GENEVA — The World Health Organization effectively declared the end to the global spread of severe acute respiratory syndrome Wednesday, while noting it needs to continue surveillance for at least a year.

“The global outbreak, at least in this initial phase, is clearly coming under control,” the WHO said, noting that the number of new cases “has gradually dwindled to the present daily handful” during June.

The WHO, which made the announcement on the 99th day since it first warned of the threat from the SARS virus, said it “is confident that all countries that have experienced outbreaks are disclosing cases fully and promptly — SARS is too big a disease to hide for long.”

But it said the need for “continued vigilance is now greater than ever” and “sees a need for at least a full year of surveillance to determine whether the disease has established endemicity and to ensure that no cases have spread, undetected, to countries with poor surveillance and reporting systems.”

The WHO cited “many unanswered scientific questions, particularly concerning the origins of the virus and the contribution of environmental contamination to overall transmission.”

“Scientists cannot rule out the possibility that the SARS virus hides somewhere in nature . . . only to return when conditions are once again ripe for the efficient spread of infection to its new human host,” it said.

While vaccines, effective treatment and other sophisticated control tools are still unavailable, SARS “has been brought close to defeat by the diligent and unrelenting application — on a monumental scale — of centuries-old control measures: isolation, contact tracing and followup, quarantine, and travel restrictions,” the WHO said.

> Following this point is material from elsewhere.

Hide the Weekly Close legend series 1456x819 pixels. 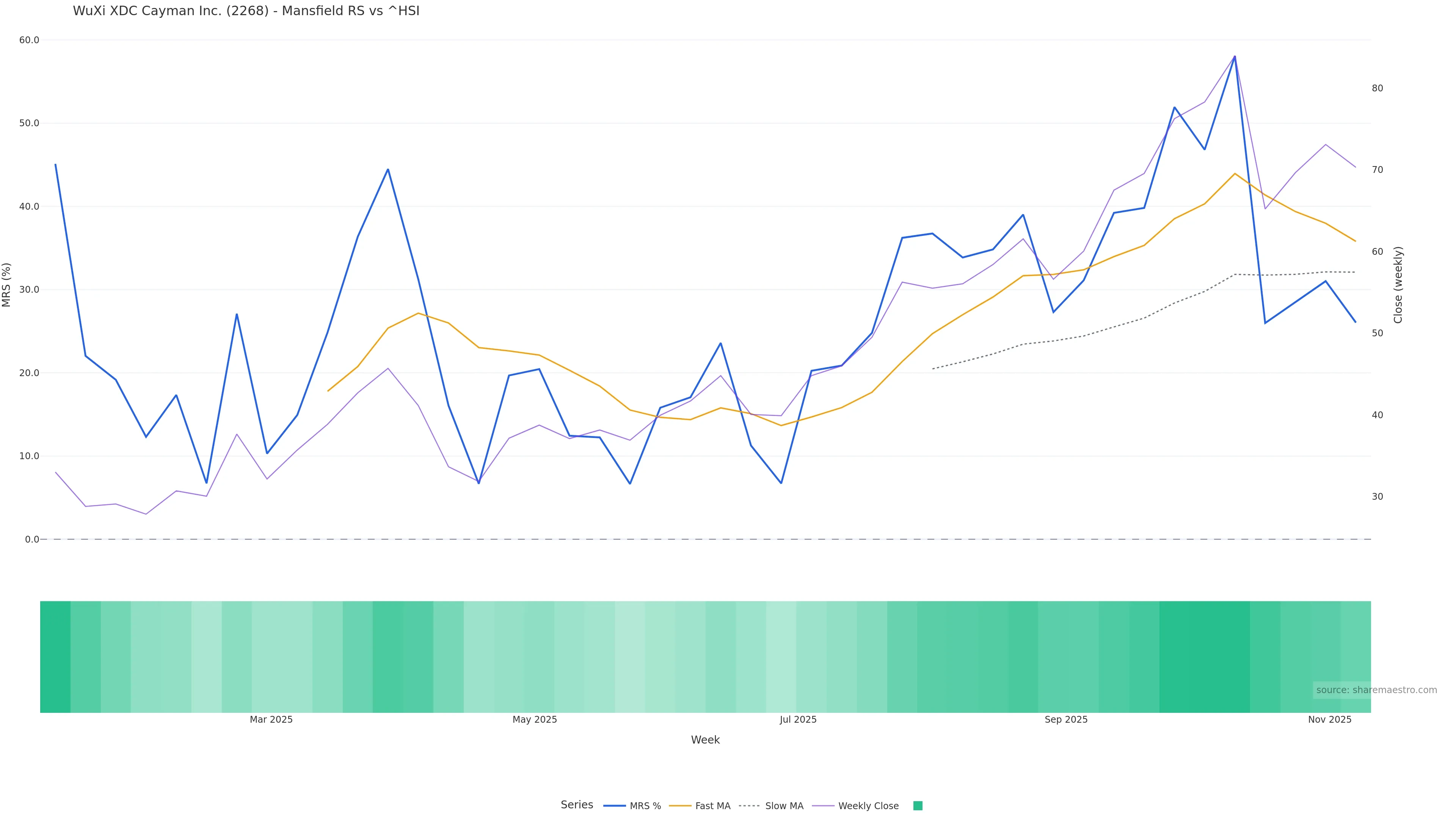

As of Wednesday, the global SARS death toll stood at 801, with the cumulative number of reported probable cases at 8,465.

Vietnam broke the chain of transmission April 28 as did the Philippines on May 20 and Singapore on May 31. As for China, where SARS is believed to have originated, the WHO has removed most of the affected areas from its lists of travel advisory and SARS hot spots.

As of Wednesday, the WHO designates four areas — Beijing, Hong Kong, Taiwan and Toronto — as hot spots where local transmissions are reported.

Recommendations to postpone all but essential travel have been remove for all areas except Beijing.

However, worried about complacency as the SARS crisis eases, the WHO chief is warning that another epidemic could easily occur and that it is only a matter of time before a new killer disease emerges.

“There will be new threats of this kind, there will be new diseases coming,” Gro Harlem Brundtland, WHO’s director general, said at the close Wednesday of a conference of some 1,000 scientists and health officials to assess the world’s reaction to SARS.

Brundtland said the danger now was that countries may start to think the battle is won. “As long as the virus is there, and as long as patients are carrying it, it can be spread,” she said.

The virus that causes SARS has been found in civet cats and other game animals sold at food markets in southern China, where the epidemic started, raising the possibility the human strain came from animals.

Dr. Hume Field, an Australian veterinary expert, said that if animals are confirmed to be the source of the SARS virus in humans, “eradication is highly improbable.” The potential reservoir that animals could provide for the virus is vast.

He said research indicated the virus had existed in animals for a long time, and recent behavioral changes could have triggered a jump to humans.

“This seems to be an ancient virus,” Field told a panel discussion. “So I don’t think eradication or . . . control of the host animal is the issue. The issue is to avoid exposure.”

Dr. David Heymann, WHO’s communicable diseases chief, said the only way to completely eradicate a virus such as SARS would be to remove it from its host animal population.

Heymann said stopping the human-to-human transmission was just the first step. Still to be found were the origins of the disease, and ways to control how it transfers to people.

Dr. Nigel Gay, a WHO consultant on SARS infection patterns, said it appeared possible the current strain of the virus could be eliminated, though gaps in research left open the possibility of chronic or asymptomatic infections.